A warning about power steering leaks near exhaust parts:

Power steering fluid and the automatic transmission fluid used in some power steering systems are flammable when exposed to enough heat. Cars have burned up because of power steering leaks spraying on exhaust parts and starting a fire. If you have a power steering leak, check to make sure that it is not near or able to spray onto the exhaust. If it is, do not drive the car. It only takes about 1-2 miles of driving for the exhaust to be hot enough to ignite the power steering fluid. If it is your only vehicle and you must use it, drain the power steering fluid. (Please catch and dispose of the fluid properly if you do this yourself. We at U Winn and most auto parts stores offer free oil disposal.) You will still be able to steer, but it will require much more effort at low speeds.

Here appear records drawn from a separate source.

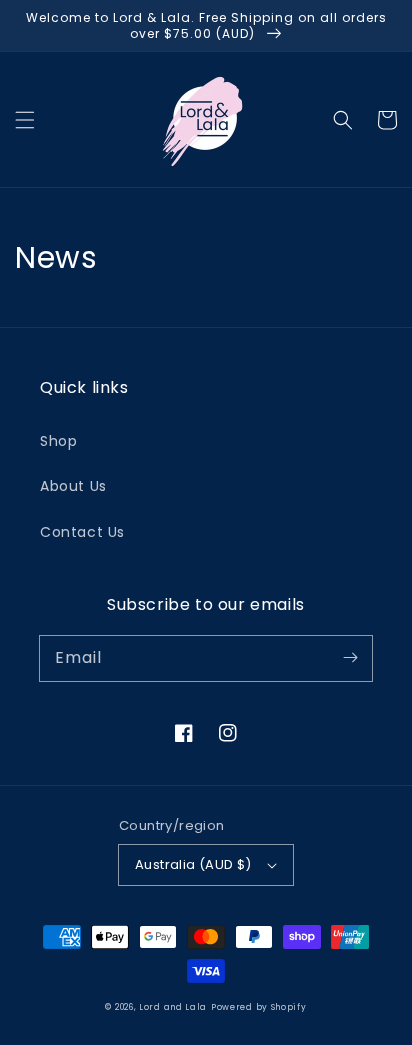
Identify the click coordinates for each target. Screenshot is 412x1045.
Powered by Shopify (259, 1007)
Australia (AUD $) (193, 864)
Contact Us (82, 532)
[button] (25, 120)
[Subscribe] (350, 658)
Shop (58, 441)
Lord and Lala (173, 1007)
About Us (73, 486)
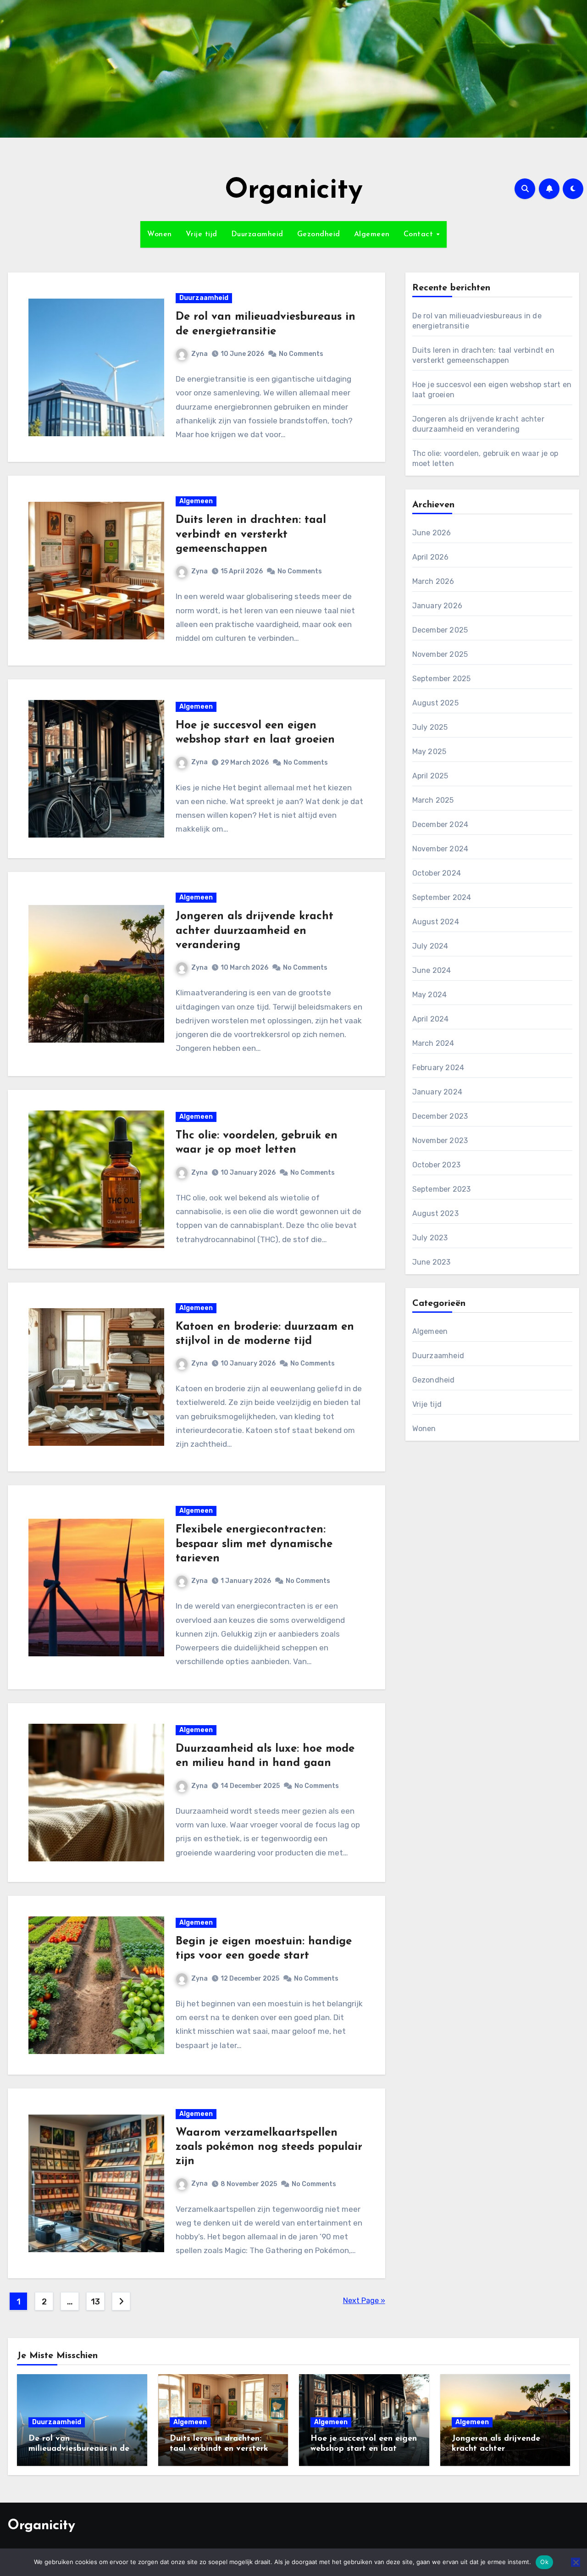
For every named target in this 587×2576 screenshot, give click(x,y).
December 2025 (440, 630)
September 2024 (441, 897)
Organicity (294, 191)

A note about suspension repairs and wheel alignment:

Proper wheel alignment is important because it reduces tire wear, decreases stopping distance, and protects the suspension from undue stresses. Any time tie rods, tie rods ends, control arms, and certain spindles and McPherson struts are replaced, you will need an alignment. Alignment shops do not replace these parts and they will not do an alignment if they notice excessive wear or damage to them. In the off chance that you have defects that the alignment shop misses and they do the alignment, it will not be correct since the part will still be able to move to another position in its worn socket. In short, you need to be sure your suspension is not damaged before getting an alignment and you should get an alignment immediately after suspension repairs. When you get your repairs done at U Winn, we can take it to get aligned afterward, so you don’t have to miss more time from work or family.